Christian Ragger: Rekordabgang von 229 Mio € das Resultat fehlender Reformen

Rechtliche Schritte gegen Sittersdorfer Bürgermeister und Manager der Kelag Wärme GmbH nötig

Klagenfurt (OTS) - "Der heurige Rekordabgang des Landes Kärnten wird nur beschönigend mit 156 Mio Euro beziffert. Wenn man die Tilgungszahlungen dazuzählt, was normal wäre, sind es gar 229 Mio Euro. Dieses desaströse Ergebnis ist die Konsequenz dafür, dass die rot-grün-schwarze Koalition in Kärnten bisher jede Reform in den Kernbereichen Gesundheit, Soziales und Personal schuldig blieb". So begründet der Obmann der Kärntner Freiheitlichen LR Mag. Christian Ragger sein Nein zum Nachtragsvoranschlag in der Regierungssitzung. Versäumnisse warf er der Koalition unter LH Dr. Peter Kaiser auch in der Flüchtlingsfrage vor. "Kärnten trifft null Vorsorge für den absehbaren Fall, dass Deutschland keine Migranten mehr aufnimmt und vermehrt Asylanträge hier gestellt werden", kritisiert Ragger. Er fordert intensivere Grenzkontrollen, um illegale Einwanderung zu verhindern. "Der Druck an unseren Grenzen wird steigen und das Land weiß nicht, wie damit umgehen", so Ragger. Auch die Kosten Kärntens für die Versorgung der Flüchtlinge explodierten. Jetzt würden 4,2 Mio Euro mehr reserviert. "Die werden zum Teil finanziert, indem man bei den Kärntner spart, u.a. bei den Mietbeihilfen oder dem Schulstartgeld", stellt Ragger fest.
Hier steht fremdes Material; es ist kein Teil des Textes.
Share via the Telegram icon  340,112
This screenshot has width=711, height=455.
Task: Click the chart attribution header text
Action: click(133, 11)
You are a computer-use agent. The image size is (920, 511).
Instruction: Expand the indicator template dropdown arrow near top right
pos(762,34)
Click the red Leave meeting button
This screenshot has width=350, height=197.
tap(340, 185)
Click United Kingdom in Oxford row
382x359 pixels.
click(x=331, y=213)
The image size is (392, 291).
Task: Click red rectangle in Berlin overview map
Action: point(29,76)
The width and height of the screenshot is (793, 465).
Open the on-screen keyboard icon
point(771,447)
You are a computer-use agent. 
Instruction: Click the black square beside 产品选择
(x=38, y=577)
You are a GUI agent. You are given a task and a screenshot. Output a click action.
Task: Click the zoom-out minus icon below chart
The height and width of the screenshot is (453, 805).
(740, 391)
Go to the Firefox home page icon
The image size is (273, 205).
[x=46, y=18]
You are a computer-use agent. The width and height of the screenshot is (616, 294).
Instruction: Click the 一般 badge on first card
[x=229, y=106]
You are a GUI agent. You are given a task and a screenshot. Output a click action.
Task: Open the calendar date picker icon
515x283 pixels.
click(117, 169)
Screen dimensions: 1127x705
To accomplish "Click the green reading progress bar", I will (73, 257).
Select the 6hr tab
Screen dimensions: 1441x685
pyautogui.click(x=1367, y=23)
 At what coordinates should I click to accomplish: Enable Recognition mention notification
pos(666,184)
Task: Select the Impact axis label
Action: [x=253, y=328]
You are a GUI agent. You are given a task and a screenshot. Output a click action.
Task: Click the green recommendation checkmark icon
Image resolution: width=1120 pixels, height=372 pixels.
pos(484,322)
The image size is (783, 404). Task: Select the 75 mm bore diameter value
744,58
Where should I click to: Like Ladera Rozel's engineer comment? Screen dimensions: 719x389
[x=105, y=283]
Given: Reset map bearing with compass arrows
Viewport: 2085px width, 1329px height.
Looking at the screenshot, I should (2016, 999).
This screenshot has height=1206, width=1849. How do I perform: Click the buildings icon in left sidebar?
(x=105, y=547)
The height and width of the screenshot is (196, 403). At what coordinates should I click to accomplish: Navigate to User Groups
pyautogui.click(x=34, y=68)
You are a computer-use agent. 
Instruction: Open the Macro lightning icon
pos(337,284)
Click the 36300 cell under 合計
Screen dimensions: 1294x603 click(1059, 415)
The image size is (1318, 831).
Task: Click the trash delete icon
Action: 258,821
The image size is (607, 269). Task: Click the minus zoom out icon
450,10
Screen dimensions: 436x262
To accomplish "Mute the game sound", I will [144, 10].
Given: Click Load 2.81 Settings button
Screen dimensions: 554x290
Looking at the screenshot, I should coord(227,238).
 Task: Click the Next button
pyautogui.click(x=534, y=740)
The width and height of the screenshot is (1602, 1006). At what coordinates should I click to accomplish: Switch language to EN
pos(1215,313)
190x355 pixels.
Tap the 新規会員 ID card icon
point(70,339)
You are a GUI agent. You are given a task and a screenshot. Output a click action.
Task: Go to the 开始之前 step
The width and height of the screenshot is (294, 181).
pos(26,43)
Mit Verwunderung reagiert Ragger darauf, dass es im Fall der Kelag Wärme GmbH und in Sittersdorf noch keine rechtlichen Konsequenzen gibt. "In Sittersdorf muss die Bürgermeisterwahl am 22.11. wiederholt werden, weil Amtsinhaber LAbg Jakob Strauss seine Funktion für unerlaubte Wahlwerbung missbraucht hat. Es gibt im Strafrecht einige Paragrafen (u.a. § 264 - Verbreitung falscher Nachrichten bei einer Wahl), weshalb ich erstaunt bin, dass die Staatsanwaltschaft aufgrund des Urteils des Verfassungsgerichtshofes keinen Anfangsverdacht hat und Erhebungen einleitet", sagt Ragger. Hätte dasselbe ein FP-Funktionär gemacht, sähe das womöglich anders aus. Über die Kelag Wärme GmbH läge ein Bericht des Rechnungshofes mit schwer wiegenden Vorwürfen vor. "Über 15 Millionen sind in den Sand gesetzt worden. Die Kelag brachte das "Kunststück" zusammen, dass sie 13 Beteiligungen an Biomasseanlagen, einige davon im Ausland, einging und alle mit einem Verlust endeten. Der Rechnungshof liefert Hinweise auf Rechtsverletzungen und "Freunderlwirtschaft. Da kann man nicht zur Tagesordnung übergehen", betont Ragger. Die Kärntner zahlten für diese Mängel u.a. durch einen hohen Strompreis. Der Aufsichtsrat der Kelag müsse sich damit beschäftigen und entsprechende Schritte einleiten", fordert Ragger.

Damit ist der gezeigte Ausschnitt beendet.